No real update on the router table today. All I did was plug and flush cut the five mortises I needed to fill.
I remembered that there was a picture frame I needed to try and fix, so I attempted that repair just now. It was held together by staples, so I put a tiny amount of glue in the corners, and used a good bit of clamps to bring it all back in line. We’ll see tomorrow how well it all worked.
I’ve had my eye on upgrading my table saw for some time. Don’t get me wrong, I like my saw, but it isn’t the best. I had to add a miter track, there is very little room in front of the blade for sleds and gauges, and can put on a clinic of how to waste a footprint. The outrigger and handles for the fold-up base take up a ton of room. One of the biggest reasons I haven’t seriously considered replacing it to this point is because of the excellent riving knife/guard setup I have from Shark Guard. That, and expense and size.
Well, a saw I had previously dismissed seems to be actually a really good option for me: the Delta 36-725. On the surface it felt cheap, what with the tubular base. However, it’s gotten some really good reviews. More than the troublesome R4512 I previously had my eye on. Doesn’t seem to have the alignment issues that the RIdgid did/does, and a better fence system. While it isn’t any more powerful than what I have now, I don’t typically have the need to cut thick boards. If I do, there’s always the bandsaw with the upgraded blade. It has four more inches ahead of the blade, a cast iron central section, two gauge slots, a built-in mobile solution and it takes up less space at the floor. It is, however, wider at the table height, over a foot. I think though because the floor space is better, I can keep it in the same footprint.
What’s more, with a $40 riving knife from Shark Guard, my guard and pawls will transfer over no sweat. It really does sound like a nice intermediate upgrade, and I wouldn’t be spending a thousand dollars more on a contractor’s Sawstop. If I’m spending that much, I’m getting the cabinet version in a new shop.

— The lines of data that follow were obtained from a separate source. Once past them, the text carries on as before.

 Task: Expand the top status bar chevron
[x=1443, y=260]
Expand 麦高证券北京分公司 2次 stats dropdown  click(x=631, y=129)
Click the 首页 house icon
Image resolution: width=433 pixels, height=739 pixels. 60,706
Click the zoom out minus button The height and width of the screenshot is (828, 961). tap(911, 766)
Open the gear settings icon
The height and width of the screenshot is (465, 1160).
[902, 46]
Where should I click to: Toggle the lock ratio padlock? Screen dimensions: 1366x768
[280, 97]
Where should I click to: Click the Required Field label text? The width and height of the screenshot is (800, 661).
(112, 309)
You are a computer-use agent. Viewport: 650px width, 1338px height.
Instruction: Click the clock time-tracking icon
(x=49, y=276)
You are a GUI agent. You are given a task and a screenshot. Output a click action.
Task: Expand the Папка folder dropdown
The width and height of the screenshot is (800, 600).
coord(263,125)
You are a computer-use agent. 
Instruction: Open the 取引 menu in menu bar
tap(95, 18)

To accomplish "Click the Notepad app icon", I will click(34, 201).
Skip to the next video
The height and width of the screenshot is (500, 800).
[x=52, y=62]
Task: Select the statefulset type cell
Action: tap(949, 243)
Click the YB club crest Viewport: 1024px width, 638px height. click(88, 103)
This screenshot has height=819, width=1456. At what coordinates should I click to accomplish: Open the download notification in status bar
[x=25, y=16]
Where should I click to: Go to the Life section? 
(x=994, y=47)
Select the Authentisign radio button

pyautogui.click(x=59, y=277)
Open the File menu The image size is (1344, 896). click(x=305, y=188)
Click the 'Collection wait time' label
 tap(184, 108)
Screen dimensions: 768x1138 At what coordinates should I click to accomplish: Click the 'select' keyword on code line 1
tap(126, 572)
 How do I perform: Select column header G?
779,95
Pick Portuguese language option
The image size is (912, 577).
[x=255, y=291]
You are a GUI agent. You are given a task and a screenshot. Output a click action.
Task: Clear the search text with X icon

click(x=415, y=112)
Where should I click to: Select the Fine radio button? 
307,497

Getting rid of a saw with a very compact base solution is a big step. I lose the ability to easily wheel it outside for space, particularly if I need to move things around. It is something that is worth some thinking about for awhile. It would give me the motivation to either widen the ramp to the door or finally build a little deck area, but I won’t guarantee the outcome. There are still things to do like settling on a miter saw solution first, which comes after the router table is done.